Svetina's work develops along two distinct paths: towards language play and towards real-life topics; however, both developments reflect his distinctive poetics of combining nonsense and realism, including problem fiction. Svetina's poetry is extremely diverse and represents one of the high points of contemporary Slovenian poetry. Svetina's first book of poetry, By-World, shows reality as childlike and playful. Language play is the basis of Poems from the Washing Machine; however, his most recent poetry book, Homework and Prayers from the Stairway, move away from language play and are predominantly based on the sometimes lonely real world of the modern child. Svetina's storytelling is similar to his poetry, combining a realistic environment with elements of nonsense and lyricism, comedy with folklore, and linguistic experimentation with a non-intrusive moral evaluation of the character's actions.

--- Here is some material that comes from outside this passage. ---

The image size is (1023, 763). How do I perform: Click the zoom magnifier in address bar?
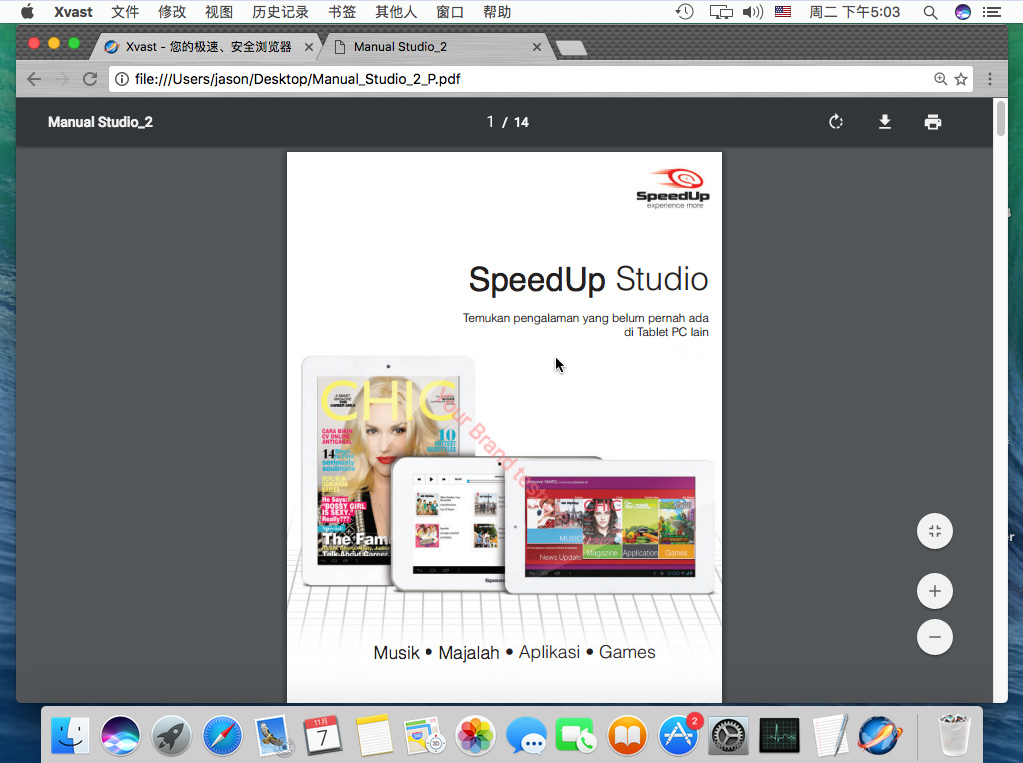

Recently, Svetina is most recognized for his unique nonsense stories that feature unusual animals with similarly unusual names: Hippopotamus Wisdom or The Ripening of Porcupines. In their world, there is no place for the frenzy of human modernity; nonsense wordplay and story ideas are combined with a focus on friendship, and the characters are filled with wonder at everything around them.
Svetina describes the act of writing with the following words:
I feel like sometimes when I'm writing, that the words are writing themselves. Not everything is thought out in advance, you simply get into a certain mood and things come together. If you're happy with the result, you keep it, if not, you throw it out. ... In a safari zoo by Lake Garda, I once saw two hippos running. I'd never outrun them, I'm sure. But they were extremely likeable. What I wanted to do with the book, then, was to have them talking all the time, for them to have all the time in the world. [End Page 33]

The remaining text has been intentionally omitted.